- WORK TASK
Every record must be restated exactly. Drop the images.
▼▼▼
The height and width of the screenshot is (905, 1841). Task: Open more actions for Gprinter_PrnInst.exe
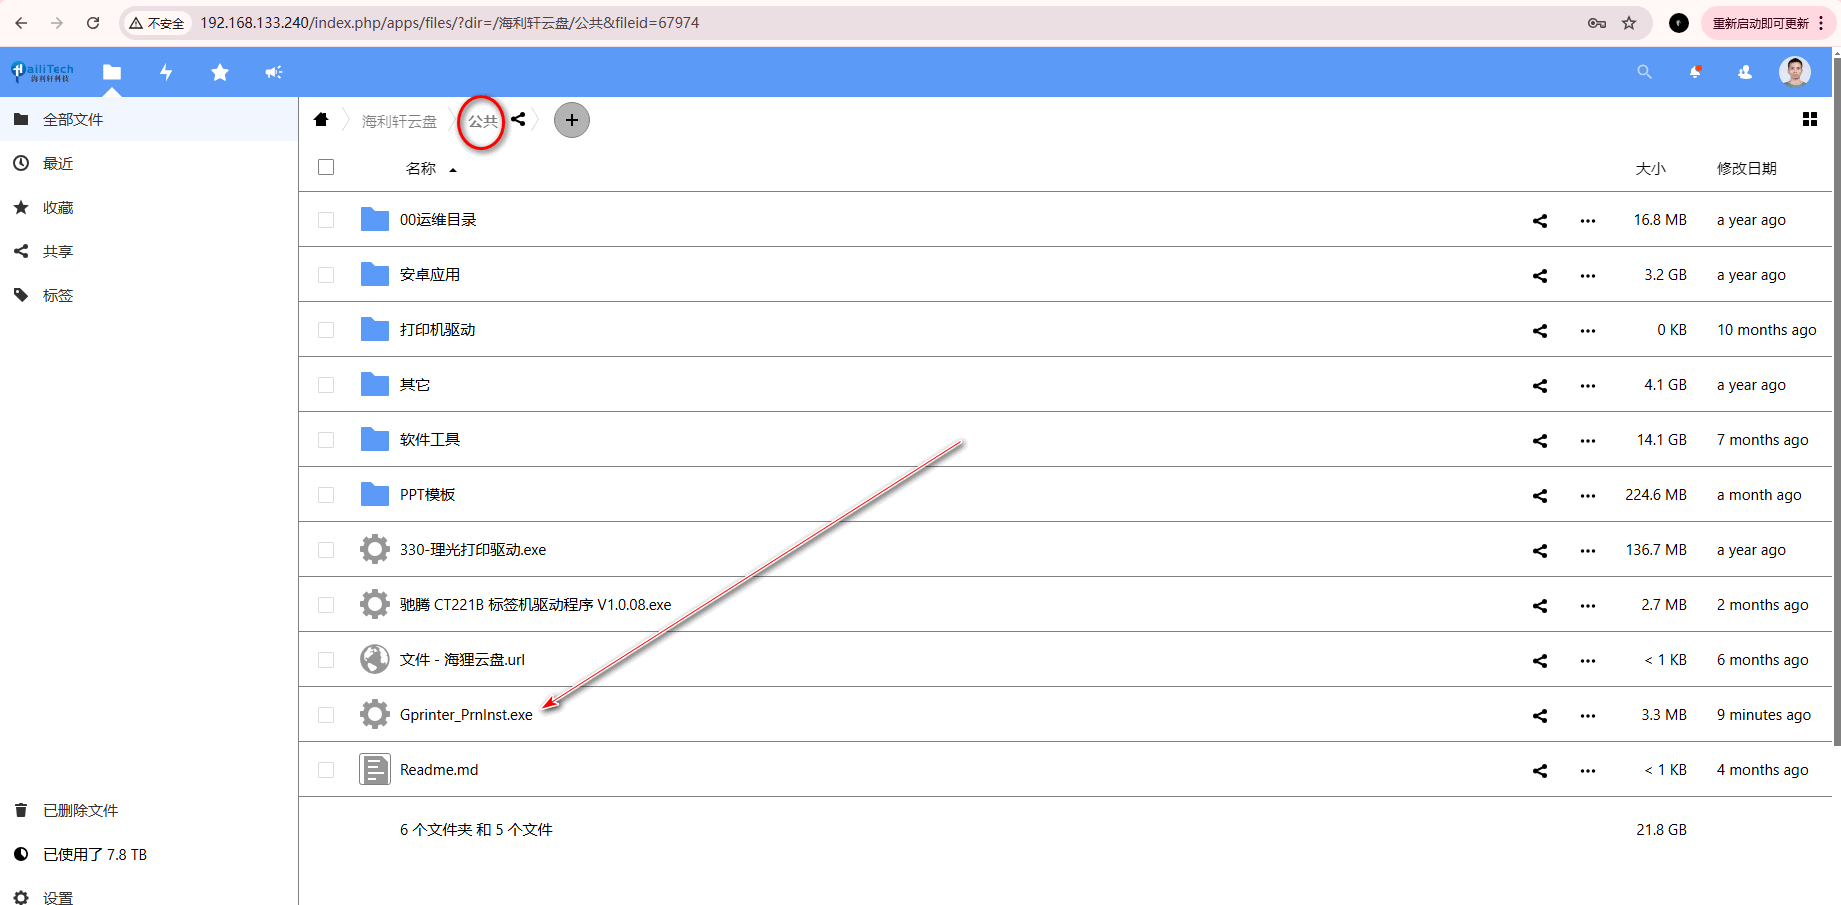[x=1588, y=716]
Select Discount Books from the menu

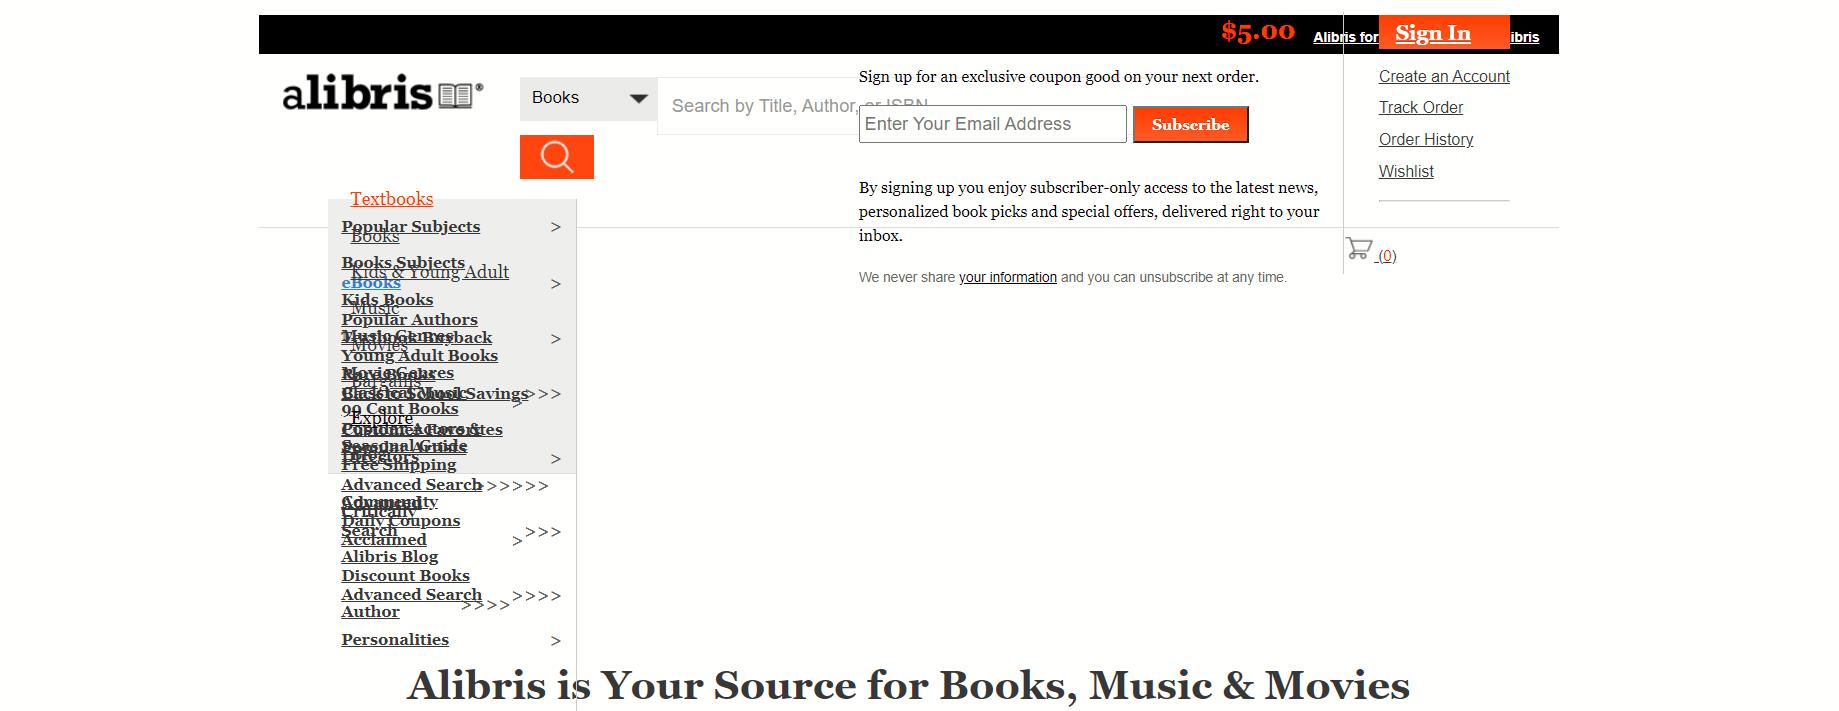[405, 576]
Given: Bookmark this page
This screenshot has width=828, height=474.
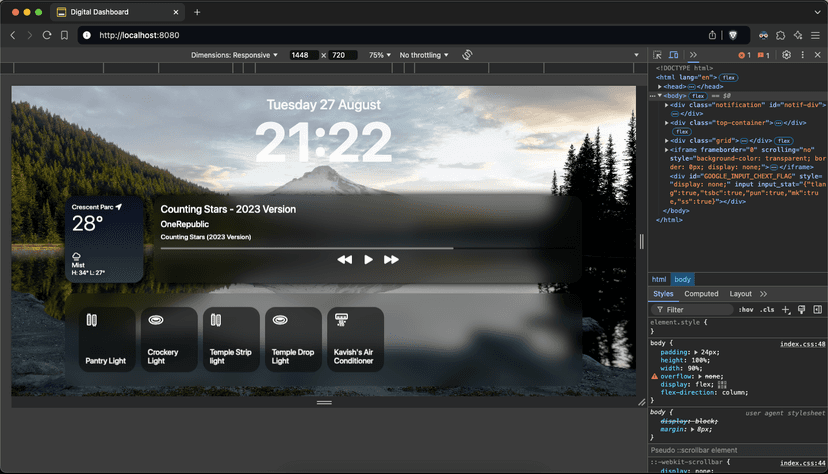Looking at the screenshot, I should coord(64,35).
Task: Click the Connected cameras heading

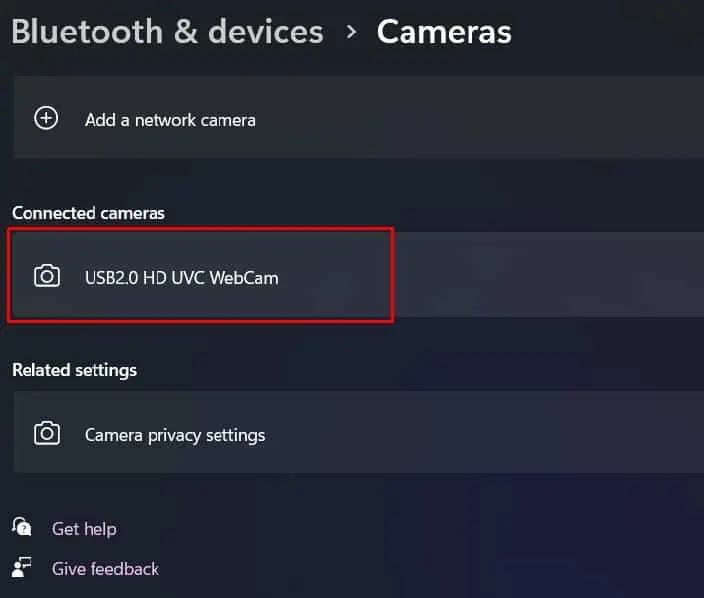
▲▲▲
- RESULT
The height and width of the screenshot is (905, 1841). Task: Open more actions for Gprinter_PrnInst.exe
[x=1588, y=716]
Select Discount Books from the menu

[405, 576]
Given: Bookmark this page
This screenshot has width=828, height=474.
Looking at the screenshot, I should coord(64,35).
Task: Click the Connected cameras heading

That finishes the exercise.